Conditions of systemic stress can lead to increased reactive oxygen species production, mitochondrial dysfunction, systemic inflammation, and multiorgan dysfunction. Triphenylphosphonium (TPP1) is a lipophilic cation used to target therapeutics to mitochondria. We sought to determine the effects of TPP1 on mitochondrial integrity. Male rats were anesthetized and TPP1 (5 mg/kg) or vehicle (saline) was administered intravenously 30-minutes after anesthesia initiation and intraperitoneally (20 mg/kg) 60-minutes later. Rats were exsanguinated 2-hours postinjection. Cardiac, pulmonary, hepatic, splenic, and renal tissues were analyzed for inflammation, lipid peroxidation, endogenous antioxidant activity, cytokine expression, and mitochondrial function. In vitro modeling was performed using freshly isolated hepatocytes subjected to 8-hours hypoxia/30-minutes reoxygenation in the absence or presence of TPP1. TPP1 increased lipid peroxidation in the liver, lung, and kidney as well as antioxidant activity in the liver, kidney, and spleen.

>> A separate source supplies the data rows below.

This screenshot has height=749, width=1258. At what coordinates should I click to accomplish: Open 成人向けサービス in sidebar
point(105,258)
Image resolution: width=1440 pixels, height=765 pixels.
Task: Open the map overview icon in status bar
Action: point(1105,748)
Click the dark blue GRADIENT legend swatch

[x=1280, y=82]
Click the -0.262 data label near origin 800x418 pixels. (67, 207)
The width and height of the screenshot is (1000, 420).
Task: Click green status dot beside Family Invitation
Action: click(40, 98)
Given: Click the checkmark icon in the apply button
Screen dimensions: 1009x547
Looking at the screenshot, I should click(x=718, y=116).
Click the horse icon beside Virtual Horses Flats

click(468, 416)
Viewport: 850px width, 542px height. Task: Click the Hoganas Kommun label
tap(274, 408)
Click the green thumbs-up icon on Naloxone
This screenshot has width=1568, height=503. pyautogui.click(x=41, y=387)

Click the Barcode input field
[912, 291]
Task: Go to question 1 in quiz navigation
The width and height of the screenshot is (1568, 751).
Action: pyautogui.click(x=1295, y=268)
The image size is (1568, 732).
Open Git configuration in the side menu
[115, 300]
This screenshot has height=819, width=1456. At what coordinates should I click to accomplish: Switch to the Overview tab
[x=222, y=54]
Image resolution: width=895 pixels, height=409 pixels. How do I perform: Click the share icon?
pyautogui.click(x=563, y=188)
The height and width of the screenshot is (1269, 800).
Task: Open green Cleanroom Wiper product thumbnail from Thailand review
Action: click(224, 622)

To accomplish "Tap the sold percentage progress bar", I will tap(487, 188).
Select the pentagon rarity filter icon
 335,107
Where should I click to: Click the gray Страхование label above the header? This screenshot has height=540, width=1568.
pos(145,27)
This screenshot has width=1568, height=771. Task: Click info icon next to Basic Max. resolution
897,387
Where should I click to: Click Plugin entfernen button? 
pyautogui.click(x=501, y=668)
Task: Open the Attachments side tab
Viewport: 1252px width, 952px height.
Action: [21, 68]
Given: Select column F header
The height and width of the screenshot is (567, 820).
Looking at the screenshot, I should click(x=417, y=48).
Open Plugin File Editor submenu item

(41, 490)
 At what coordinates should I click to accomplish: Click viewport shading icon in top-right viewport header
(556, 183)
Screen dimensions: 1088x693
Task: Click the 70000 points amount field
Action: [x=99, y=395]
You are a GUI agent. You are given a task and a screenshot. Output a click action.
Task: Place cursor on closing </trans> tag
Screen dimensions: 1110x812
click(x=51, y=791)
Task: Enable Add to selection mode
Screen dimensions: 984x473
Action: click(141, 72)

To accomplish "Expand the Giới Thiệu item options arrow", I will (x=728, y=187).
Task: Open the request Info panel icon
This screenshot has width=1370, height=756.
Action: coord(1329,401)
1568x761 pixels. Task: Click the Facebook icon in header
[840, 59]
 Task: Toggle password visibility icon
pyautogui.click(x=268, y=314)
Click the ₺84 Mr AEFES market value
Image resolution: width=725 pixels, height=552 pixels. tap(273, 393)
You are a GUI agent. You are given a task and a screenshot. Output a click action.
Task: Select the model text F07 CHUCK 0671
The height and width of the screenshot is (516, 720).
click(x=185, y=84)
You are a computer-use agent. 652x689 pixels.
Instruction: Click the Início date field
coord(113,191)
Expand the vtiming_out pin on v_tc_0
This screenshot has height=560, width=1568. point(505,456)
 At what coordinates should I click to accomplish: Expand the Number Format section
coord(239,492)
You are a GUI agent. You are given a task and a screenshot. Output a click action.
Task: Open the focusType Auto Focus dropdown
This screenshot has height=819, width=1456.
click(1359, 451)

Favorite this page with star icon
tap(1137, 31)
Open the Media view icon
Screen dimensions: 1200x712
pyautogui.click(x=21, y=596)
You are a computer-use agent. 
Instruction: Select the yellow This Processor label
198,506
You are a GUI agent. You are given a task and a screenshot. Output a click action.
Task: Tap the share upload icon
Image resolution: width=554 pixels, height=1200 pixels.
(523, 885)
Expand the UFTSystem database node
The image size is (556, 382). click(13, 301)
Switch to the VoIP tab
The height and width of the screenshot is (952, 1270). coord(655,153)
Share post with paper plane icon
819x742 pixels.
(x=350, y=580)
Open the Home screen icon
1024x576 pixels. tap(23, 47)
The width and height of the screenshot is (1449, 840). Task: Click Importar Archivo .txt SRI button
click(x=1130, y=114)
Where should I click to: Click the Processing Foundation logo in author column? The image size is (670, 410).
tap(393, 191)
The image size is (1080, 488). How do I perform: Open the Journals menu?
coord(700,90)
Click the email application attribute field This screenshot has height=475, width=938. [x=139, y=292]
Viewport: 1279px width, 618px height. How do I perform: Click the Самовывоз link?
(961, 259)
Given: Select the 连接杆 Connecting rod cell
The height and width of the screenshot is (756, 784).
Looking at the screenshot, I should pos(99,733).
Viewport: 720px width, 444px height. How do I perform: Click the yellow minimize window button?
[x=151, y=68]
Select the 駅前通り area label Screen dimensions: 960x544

Conversely, antioxidant activity decreased in the lung with TPP1. In addition, TPP1 altered hepatic inflammatory mediators. In vitro, TPP1 attenuated oxygen consumption and, when combined with hypoxic injury, depolarized mitochondrial membranes in hepatocytes. TPP1 induces systemic responses associated with oxidative stress and worsening pathologies in animals. Caution should be exercised when employing TPP1 for therapeutics.